I mean, what else is going on in my life?
As our little bit gets more and more active and we get closer and closer to February (tho I think he's coming in March), I contemplate all of the information I'm receiving from various sources on parenting and what's best.
What a lot to wade through! Weaning, co-sleeping, introducing solids, scheduling, diapering, when to have subsequent children... all of what I'd planned on doing is still up in the air, as more and more information leads to more and more options.
And, as the time draws nigh (okay, we have several months, but they're several busy, busy months!), I wonder if I'll even have the courage to make decisions and follow through with them, even if there's pressure from family members to do it another way.
How do other moms navigate those things? I feel like it was a big step to decide we wanted a midwife and a homebirth, and we definitely met some resistance. All our parents and family members are very, very well-meaning, and I don't think we'd be undermined in our wishes by either families. But for some reason, I still feel pressure to do things the way they were done with us when we were children. Maybe that's not even being felt on their sides; it could very well just be my own insecurities. Does this get better? Or, heaven help me, worse? Eek!

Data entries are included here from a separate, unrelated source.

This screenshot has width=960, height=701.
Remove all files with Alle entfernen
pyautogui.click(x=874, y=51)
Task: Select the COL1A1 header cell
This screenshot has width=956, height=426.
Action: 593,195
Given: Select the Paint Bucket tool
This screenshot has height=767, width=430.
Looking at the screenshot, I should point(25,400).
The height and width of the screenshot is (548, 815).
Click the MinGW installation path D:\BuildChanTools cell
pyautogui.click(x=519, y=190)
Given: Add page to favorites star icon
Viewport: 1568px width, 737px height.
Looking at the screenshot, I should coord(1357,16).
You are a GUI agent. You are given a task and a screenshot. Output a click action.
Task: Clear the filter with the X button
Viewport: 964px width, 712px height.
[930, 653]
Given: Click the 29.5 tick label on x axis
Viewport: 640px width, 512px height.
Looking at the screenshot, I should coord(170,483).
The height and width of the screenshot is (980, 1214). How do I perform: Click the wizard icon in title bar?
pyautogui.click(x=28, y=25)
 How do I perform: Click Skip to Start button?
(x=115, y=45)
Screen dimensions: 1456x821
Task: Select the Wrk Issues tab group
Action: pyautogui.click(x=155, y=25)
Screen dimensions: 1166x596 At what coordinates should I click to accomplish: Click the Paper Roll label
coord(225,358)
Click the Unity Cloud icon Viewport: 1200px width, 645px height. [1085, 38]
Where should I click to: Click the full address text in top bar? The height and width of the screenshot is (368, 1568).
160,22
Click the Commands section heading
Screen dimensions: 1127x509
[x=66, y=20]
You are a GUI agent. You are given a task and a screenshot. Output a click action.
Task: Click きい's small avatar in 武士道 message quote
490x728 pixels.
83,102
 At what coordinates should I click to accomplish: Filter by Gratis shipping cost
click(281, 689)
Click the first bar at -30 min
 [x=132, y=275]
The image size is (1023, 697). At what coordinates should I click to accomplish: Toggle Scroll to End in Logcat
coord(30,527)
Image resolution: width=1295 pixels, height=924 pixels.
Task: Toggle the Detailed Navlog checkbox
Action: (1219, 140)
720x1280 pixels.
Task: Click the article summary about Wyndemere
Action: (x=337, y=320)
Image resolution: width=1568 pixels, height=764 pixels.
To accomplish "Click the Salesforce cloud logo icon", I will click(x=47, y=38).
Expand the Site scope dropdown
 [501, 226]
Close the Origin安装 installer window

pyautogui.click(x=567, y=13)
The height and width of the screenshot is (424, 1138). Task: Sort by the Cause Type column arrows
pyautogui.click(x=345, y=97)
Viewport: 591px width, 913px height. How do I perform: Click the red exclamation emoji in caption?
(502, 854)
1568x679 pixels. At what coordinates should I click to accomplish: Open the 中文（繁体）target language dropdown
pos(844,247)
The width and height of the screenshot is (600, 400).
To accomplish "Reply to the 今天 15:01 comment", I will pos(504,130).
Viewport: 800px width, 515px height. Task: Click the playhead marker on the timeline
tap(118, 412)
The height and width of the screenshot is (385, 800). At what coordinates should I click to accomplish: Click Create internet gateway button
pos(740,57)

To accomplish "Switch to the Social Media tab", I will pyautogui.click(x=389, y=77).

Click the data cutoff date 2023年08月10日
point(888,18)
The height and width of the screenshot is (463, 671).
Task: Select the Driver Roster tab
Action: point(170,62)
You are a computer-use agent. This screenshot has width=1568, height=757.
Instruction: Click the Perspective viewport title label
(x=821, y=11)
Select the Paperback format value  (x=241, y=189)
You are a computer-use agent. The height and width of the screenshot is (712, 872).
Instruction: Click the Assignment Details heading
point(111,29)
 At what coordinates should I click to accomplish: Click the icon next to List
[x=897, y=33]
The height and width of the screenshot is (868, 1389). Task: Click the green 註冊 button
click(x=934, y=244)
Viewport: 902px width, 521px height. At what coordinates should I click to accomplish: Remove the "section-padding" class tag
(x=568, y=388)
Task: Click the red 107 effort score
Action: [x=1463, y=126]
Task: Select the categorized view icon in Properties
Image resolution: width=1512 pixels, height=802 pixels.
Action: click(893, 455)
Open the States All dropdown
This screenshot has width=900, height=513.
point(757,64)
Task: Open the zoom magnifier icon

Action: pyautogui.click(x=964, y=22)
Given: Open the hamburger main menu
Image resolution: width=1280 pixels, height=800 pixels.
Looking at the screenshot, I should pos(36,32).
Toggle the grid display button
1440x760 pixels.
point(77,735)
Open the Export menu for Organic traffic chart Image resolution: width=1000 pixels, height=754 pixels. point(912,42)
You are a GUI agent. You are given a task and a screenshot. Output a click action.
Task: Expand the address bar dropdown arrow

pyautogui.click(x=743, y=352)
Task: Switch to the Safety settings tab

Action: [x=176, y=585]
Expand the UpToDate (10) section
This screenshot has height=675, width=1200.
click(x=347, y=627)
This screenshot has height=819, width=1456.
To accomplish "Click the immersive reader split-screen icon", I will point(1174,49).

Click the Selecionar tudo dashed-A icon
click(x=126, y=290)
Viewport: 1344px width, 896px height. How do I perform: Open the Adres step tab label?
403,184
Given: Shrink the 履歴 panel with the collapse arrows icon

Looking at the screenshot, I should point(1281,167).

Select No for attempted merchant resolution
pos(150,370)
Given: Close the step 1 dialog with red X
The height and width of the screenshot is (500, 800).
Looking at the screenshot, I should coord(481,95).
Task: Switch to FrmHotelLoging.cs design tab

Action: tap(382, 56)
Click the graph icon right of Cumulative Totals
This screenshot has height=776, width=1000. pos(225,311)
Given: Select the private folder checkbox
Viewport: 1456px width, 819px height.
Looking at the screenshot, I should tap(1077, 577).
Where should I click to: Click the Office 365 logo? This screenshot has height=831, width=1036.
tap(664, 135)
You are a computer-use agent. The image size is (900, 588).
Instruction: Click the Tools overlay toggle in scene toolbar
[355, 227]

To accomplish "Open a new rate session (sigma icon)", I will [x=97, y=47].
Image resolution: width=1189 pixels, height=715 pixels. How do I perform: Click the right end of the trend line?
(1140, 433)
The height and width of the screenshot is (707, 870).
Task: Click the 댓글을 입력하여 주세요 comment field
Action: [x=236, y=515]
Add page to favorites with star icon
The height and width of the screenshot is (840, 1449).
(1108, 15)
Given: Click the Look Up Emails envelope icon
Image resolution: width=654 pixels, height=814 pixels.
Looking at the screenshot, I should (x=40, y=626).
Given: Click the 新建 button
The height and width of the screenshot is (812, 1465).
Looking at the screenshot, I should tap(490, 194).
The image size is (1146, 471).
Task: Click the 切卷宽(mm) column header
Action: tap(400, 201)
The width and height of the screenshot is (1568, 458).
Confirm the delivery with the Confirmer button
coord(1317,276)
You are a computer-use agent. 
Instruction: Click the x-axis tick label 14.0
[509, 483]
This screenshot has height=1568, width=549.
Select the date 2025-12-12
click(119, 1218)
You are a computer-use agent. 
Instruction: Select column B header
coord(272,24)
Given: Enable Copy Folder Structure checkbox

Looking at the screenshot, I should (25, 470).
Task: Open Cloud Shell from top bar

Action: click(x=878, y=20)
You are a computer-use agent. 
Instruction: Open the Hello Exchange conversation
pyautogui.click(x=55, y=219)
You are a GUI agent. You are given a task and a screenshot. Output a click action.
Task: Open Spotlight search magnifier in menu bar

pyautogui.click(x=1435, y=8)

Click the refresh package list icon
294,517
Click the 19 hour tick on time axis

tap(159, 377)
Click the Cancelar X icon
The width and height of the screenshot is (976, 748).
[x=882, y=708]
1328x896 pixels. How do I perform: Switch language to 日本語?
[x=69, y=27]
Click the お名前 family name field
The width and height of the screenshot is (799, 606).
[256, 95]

But I have so enjoyed my little active boy. He was ricocheting from one side of my uterus to the other this morning. THUMPthump...THUMPthump... over and over on a tilted axis of my upper right to lower left. Hope it doesn't hurt him to hit his head like that. I'm not sure of this, but he seems really strong for only 23 weeks - he wakes me up with his exercises at night and in the morning, and I can see him kicking on the outside, not just feel it when I put my hand on my tum. I'm just thankful he can't yet reach my ribs! Although I'm nervous it means he'll be like me in temperament, instead of like my placid husband. I guess that's just one more thing I have to let go of - letting our baby be exactly who he is, and not hoping for a tiny copy of my husband.